• What to work on
Reproduce every line of the entries below verbatim, leaving out the pictures.

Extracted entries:
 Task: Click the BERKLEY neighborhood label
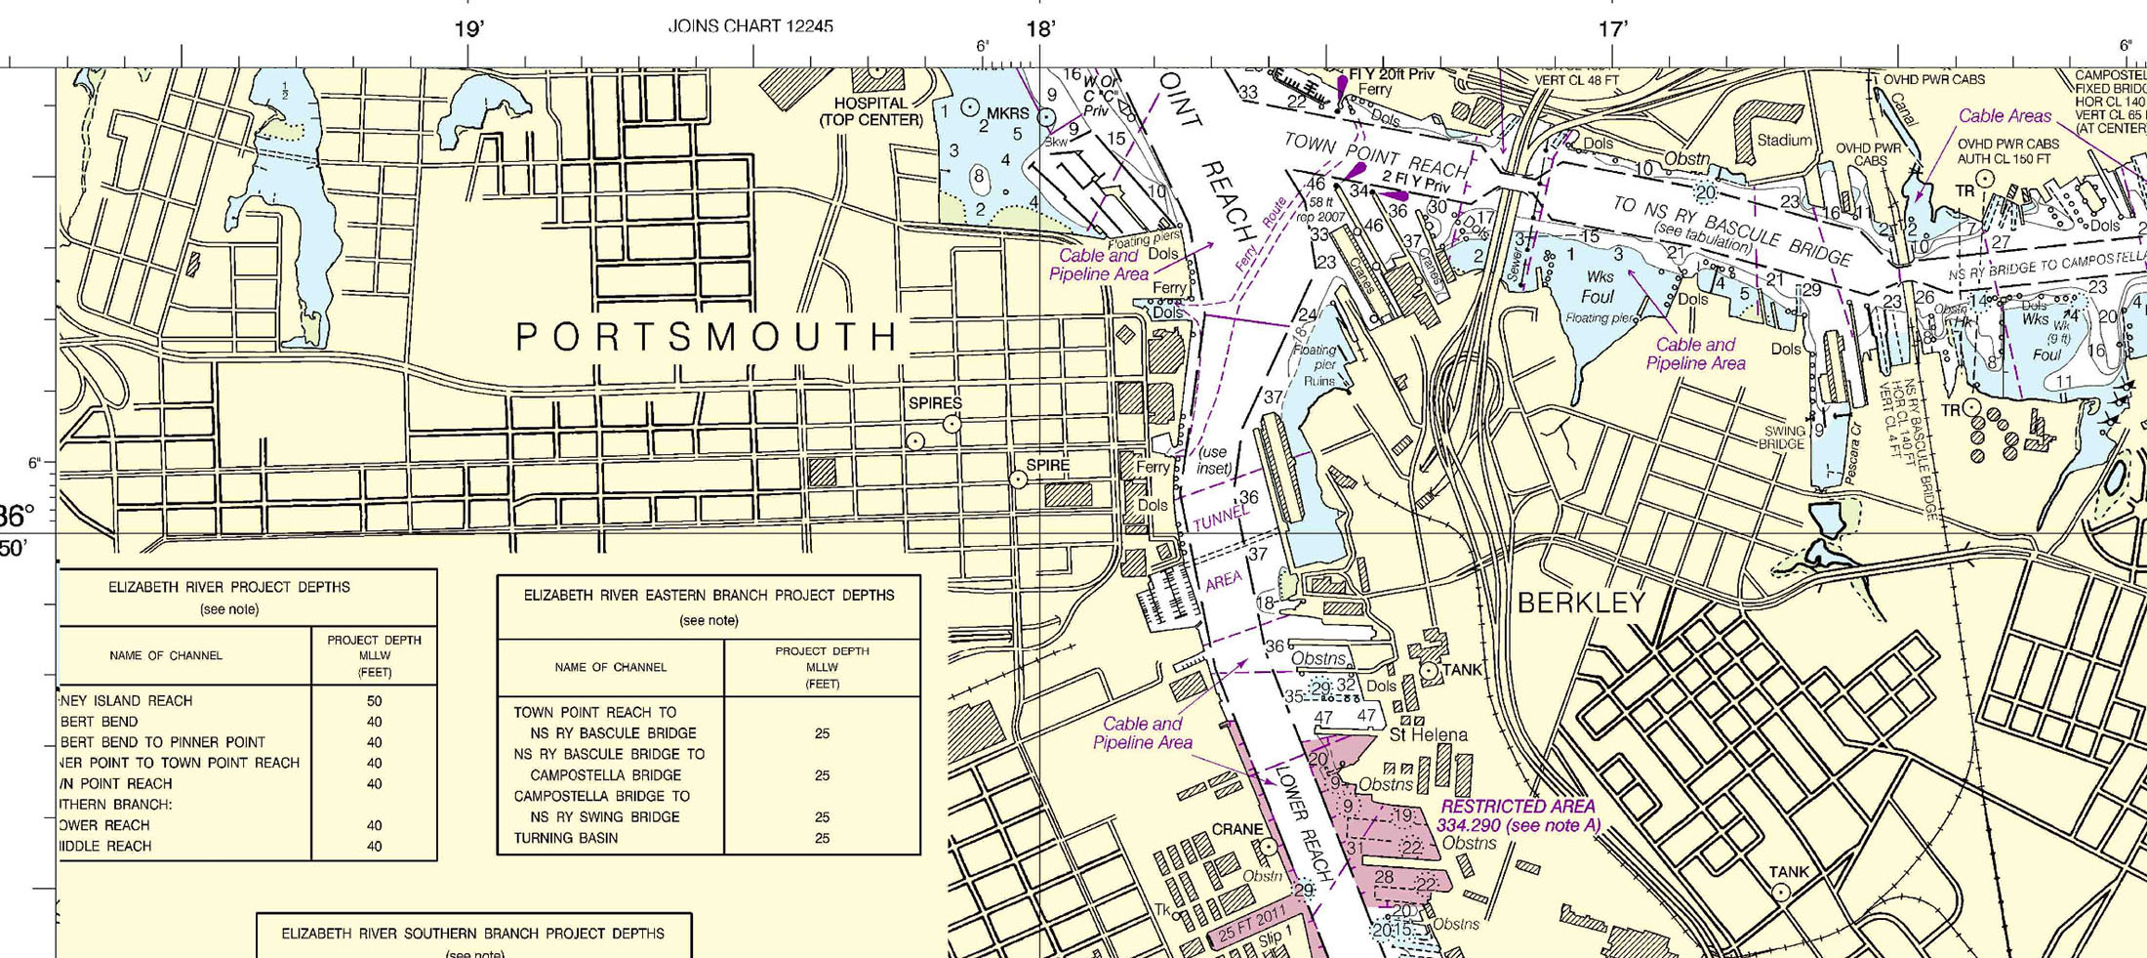point(1581,604)
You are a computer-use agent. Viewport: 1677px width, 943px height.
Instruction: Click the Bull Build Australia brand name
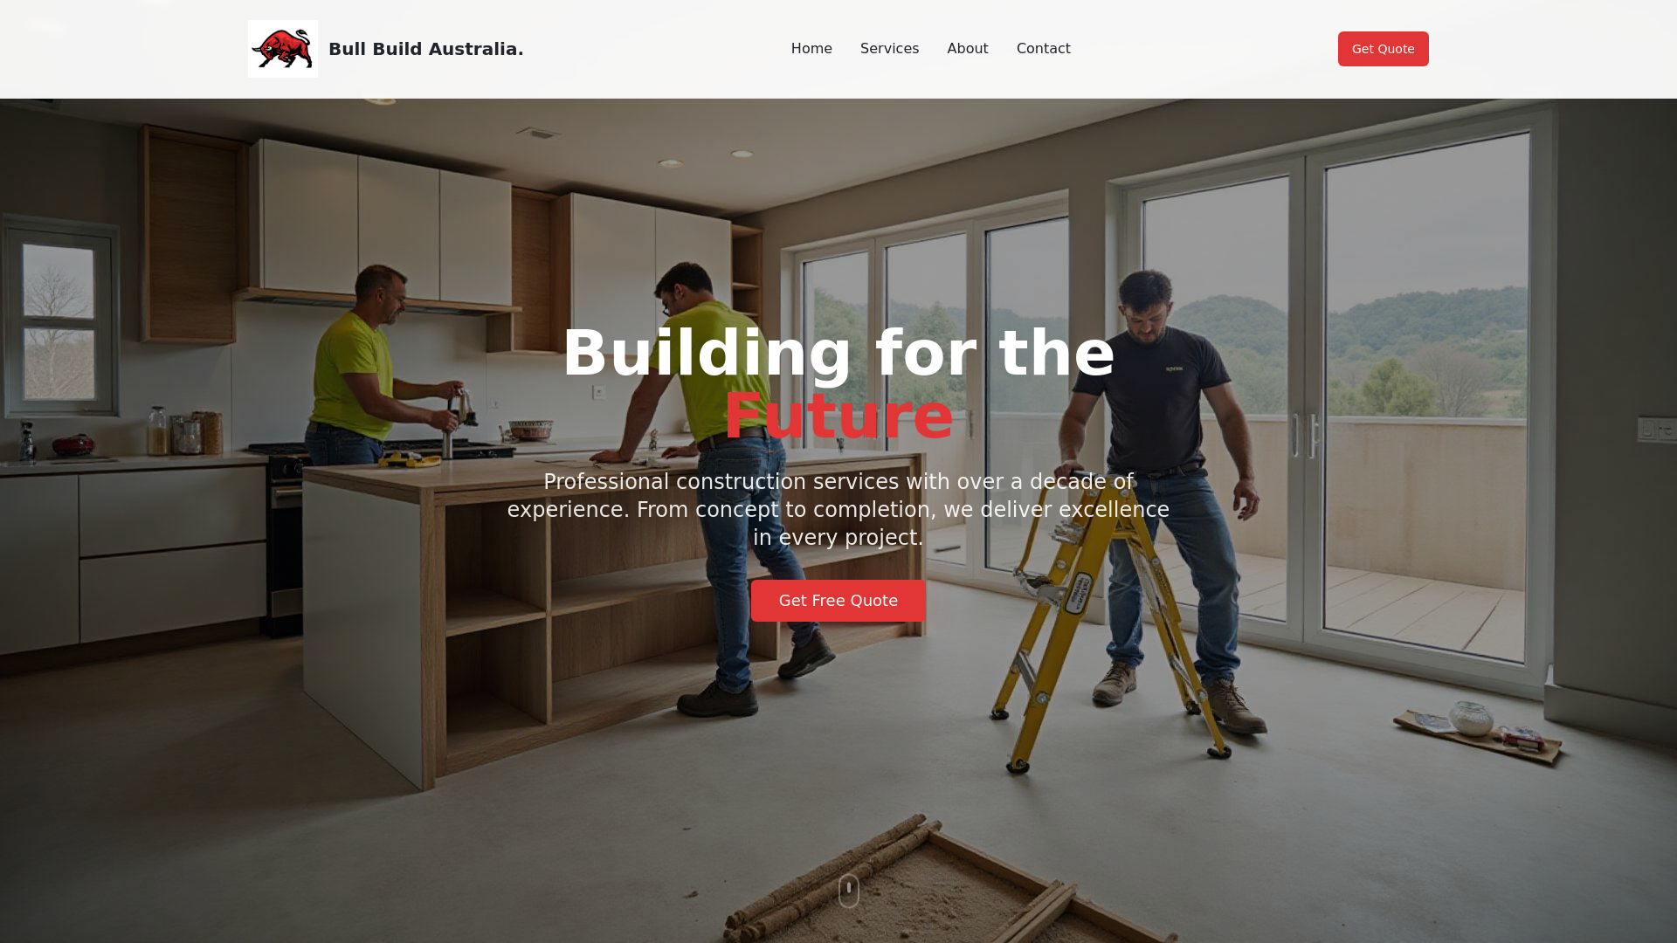coord(426,49)
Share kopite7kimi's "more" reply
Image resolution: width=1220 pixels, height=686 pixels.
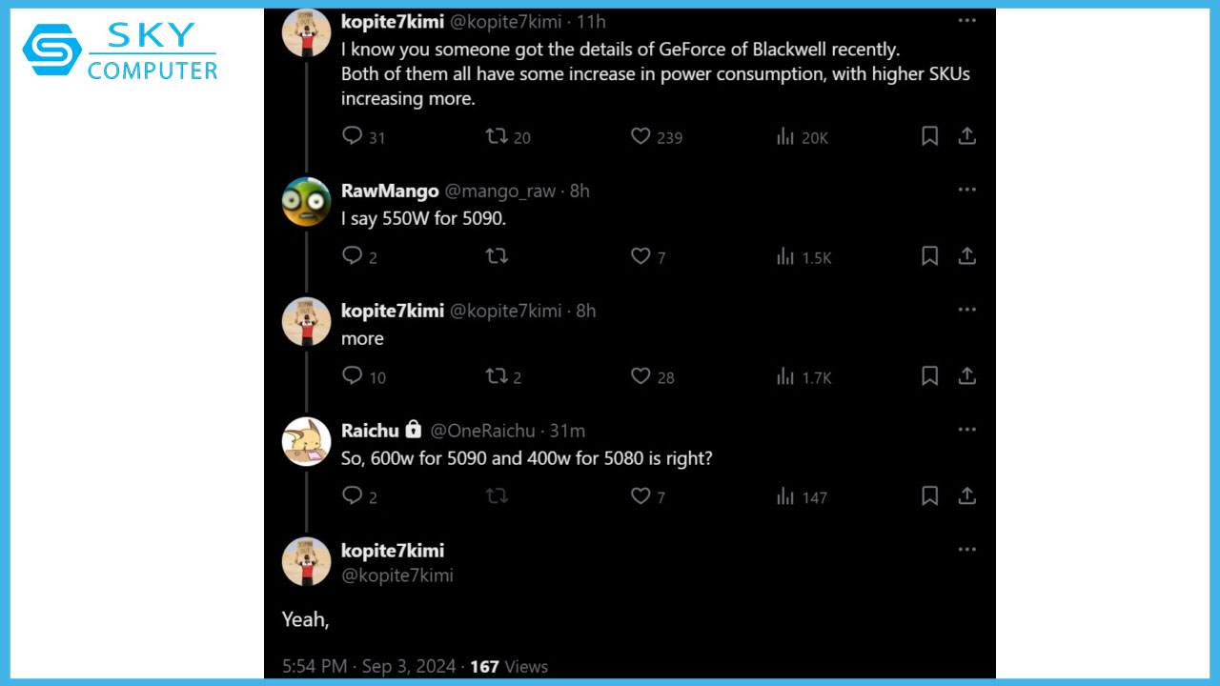click(966, 376)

• Task output
 Task: Click the BERKLEY neighborhood label
point(1581,604)
You are a computer-use agent. Viewport: 1677px width, 943px height.
Instruction: Click the Bull Build Australia brand name
coord(426,49)
Share kopite7kimi's "more" reply
Image resolution: width=1220 pixels, height=686 pixels.
click(966, 376)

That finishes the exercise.